Guerre dans le Mozambique

Culturellement, à Mayotte, rien ne distingue les Mahorais des Comoriens. Ce qui les distingue, ce sont les papiers, la nationalité française, et les droits accordés, mais aussi, le rapport à la violence et à la morale. Il faut dire qu’à Mayotte, ce ne sont pas les mahorais qui dépouillent les touristes à coups de machette.Les agressions avec cette arme sont devenues un sport national dans l’archipel.
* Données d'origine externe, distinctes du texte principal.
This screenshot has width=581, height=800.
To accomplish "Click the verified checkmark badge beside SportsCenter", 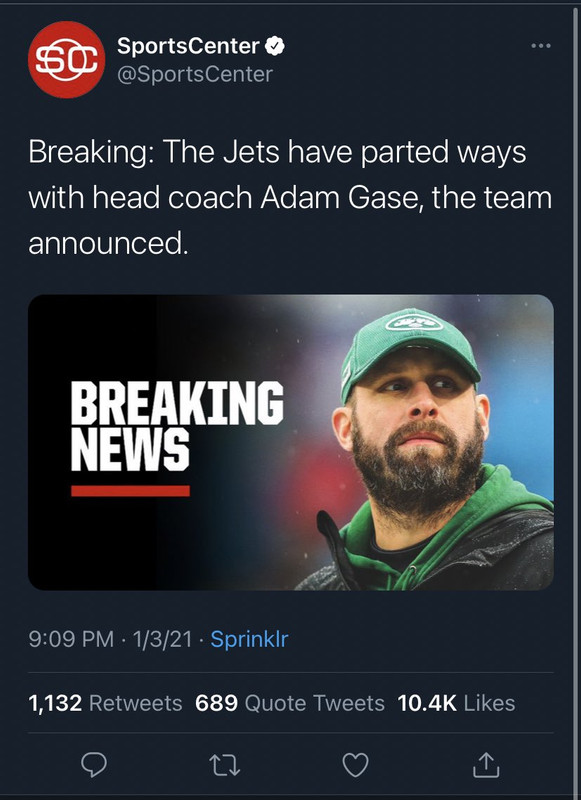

Rencontré sur place par l’un de nos journalistes, un militaire du GIGN mahorais nous raconte sa première interpellation : « j’ai dû me rendre sur une plage où avait eu lieu une agression pour récuperer des cadavres d’adolescents découpés à la machette ». Dépouillements de touristes dans les zones de randonnées, vols d’affaires au bord de la mer où les baigneurs sont obligés de laisser leurs affaires regroupées près les unes des autres auprès des rares restaurants littoraux, vols à l’arraché dans les rues, rodéos sauvages… un quotidien proche de l’imaginaire que l’on peut se faire d’une guerre civile et que nous racontent chiffres à l’appui les militaires et forces de l’ordre présents.